Выбрать главу

Требования изменения политики уже нельзя было просто отклонить. Однако оказалось, что пробивать новый курс крайне трудно.

О трудностях корректировки курса

В начале декабря 1966 года в Бонне стал известен состав нового правительства, сформированного обеими крупными партиями. Я стал федеральным министром иностранных дел и одновременно заместителем федерального канцлера. Пришедшуюся по душе работу в Берлине пришлось оставить.

В то время и при существовавших тогда обстоятельствах я не стремился получить должность в Бонне. Большая коалиция никоим образом не вызывала у меня симпатий. Но что было бы лучшим решением? Когда я, следуя настоятельным советам, решил войти в правительство, не приступивший еще к исполнению своих обязанностей канцлер уже пообещал пост министра иностранных дел своему швабскому земляку Ойгену Герстенмайеру. Тот впоследствии говорил, что ему следовало бы настоять на том, чтобы Курт-Георг Кизингер сдержал свое слово, и вообще надо было решительно поставить под сомнение «создание того кабинета». Он еще больше ожесточился после того, как собственные друзья по партии еще во времена Большой коалиции освободили его от поста председателя бундестага по смехотворному обвинению: участник заговора 20 июля Ойген Герстенмайер якобы не имел права получать причитавшуюся ему по закону денежную компенсацию.

Правительственный союз обеих крупных партий с точки зрения внутренней политики выглядел неплохо. Но во внешней политике дела шли со скрипом, ибо значительная часть христианских демократов, и прежде всего представителей баварского Христианско-социального союза, противилась попыткам расстаться с вымыслами и иллюзиями. Между Кизингером и мной пролегала не пропасть, а та дистанция, которую определили различные жизненные пути и жизненные интересы. «Король сладкоречив», как его называли за глаза и в некоторых органах печати, был на десять лет старше меня. В бундестаге он проявил себя красноречивым толкователем планов своего канцлера, умевшим всегда оставить место для возможных совместных действий. Говорят, что Аденауэр долго не мог ему простить того, что в сентябре 1949 года на заседании фракции, предшествовавшем открытию первого федерального собрания, он высказался в пользу кандидата на пост президента, которого можно было бы избрать совместно с социал-демократами. Когда после всех перестановок в Бонне ему ничего не предложили, он в 1957 году вернулся в качестве премьер-министра в Штутгарт. В последующие годы мы иногда встречались с ним в бундесрате и в кругу глав земельных правительств.
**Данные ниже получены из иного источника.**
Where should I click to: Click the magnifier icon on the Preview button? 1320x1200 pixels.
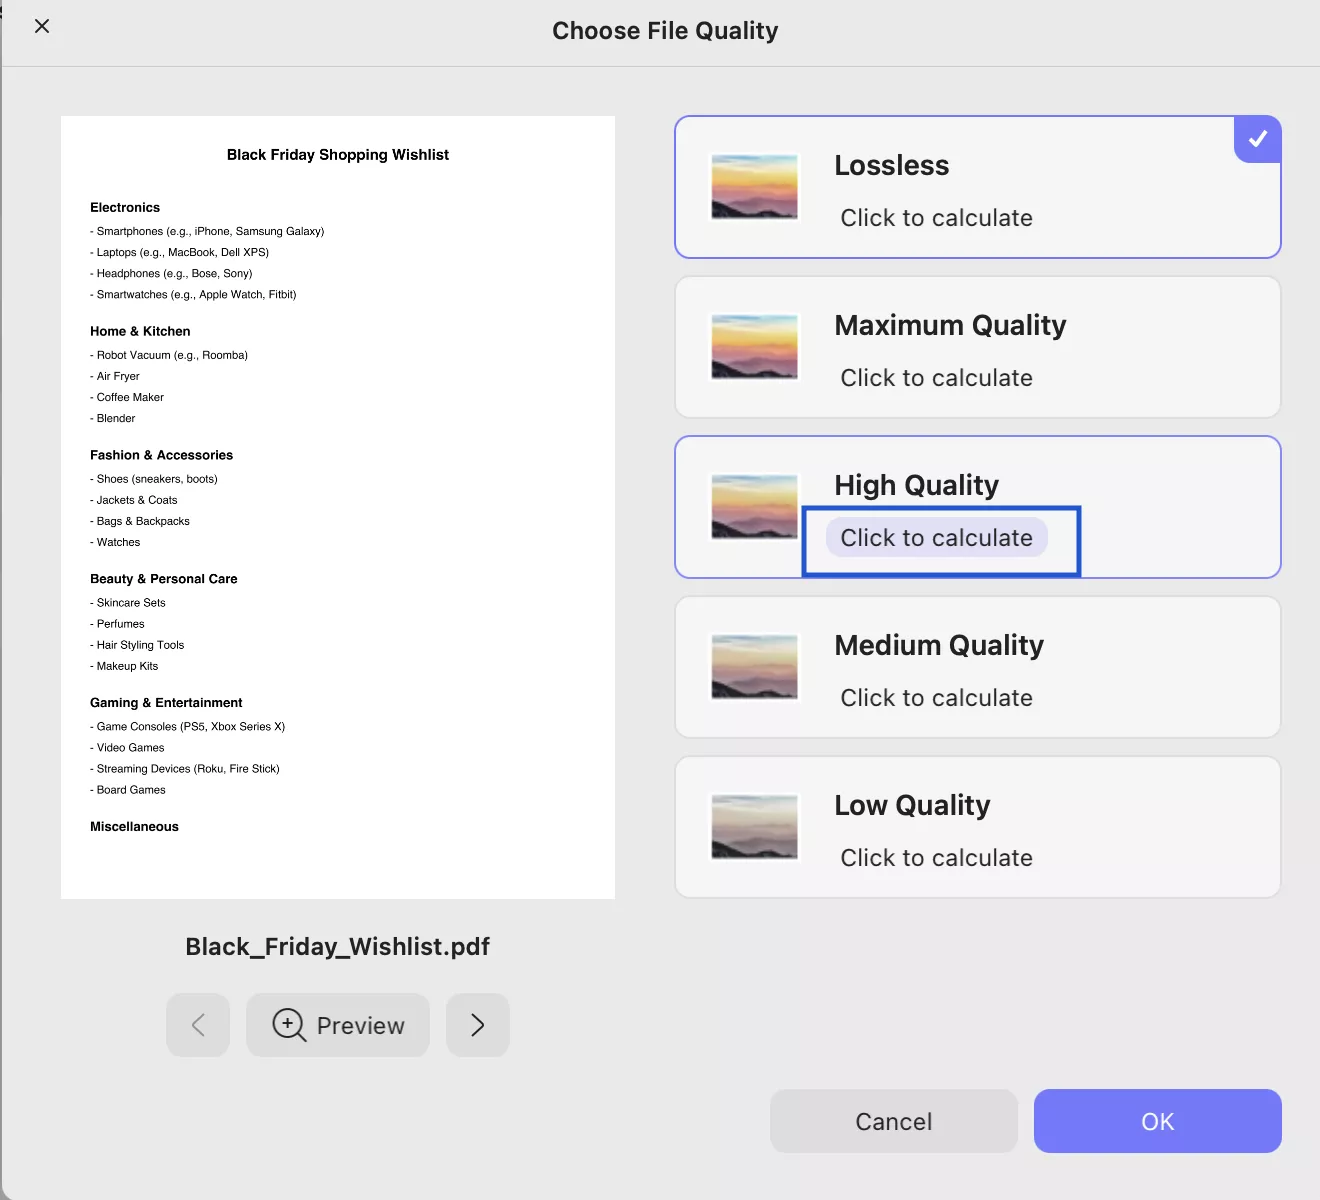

Кизингер был слишком умен и слишком хорошо воспитан, чтобы кроме партбилета еще чем-то большим подтверждать свою принадлежность к нацистам. Он не отрицал, что вначале, как и многие другие, он поддался бредовым идеям, но и не утверждал, что оказывал сопротивление. Его послевоенный демократический пафос не каждому пришелся по вкусу. Однако не было причин сомневаться в искренности духовных основ его политической позиции. Живший интересами Европы имперский шваб и я были едины в том, что западногерманская внешняя политика нуждается в модификации, корректировке и дальнейшем развитии. Следовало уладить наши отношения с Вашингтоном, которые были омрачены не только конфликтом из-за компенсационных платежей на содержание расположенных в Германии американских вооруженных сил. Да и крайне натянутые отношения с Парижем не могли оставаться в таком ужасном положении.

Эрхард никак не мог настроиться на одну волну с де Голлем, а техасцу из Белого дома он давал обвести себя вокруг пальца. К тому же именно при нем, как нарочно, проявились признаки первого после войны кризиса в собственном доме. Аденауэр, предсказавший провал Эрхарда, способствовал этому по мере своих убывающих сил.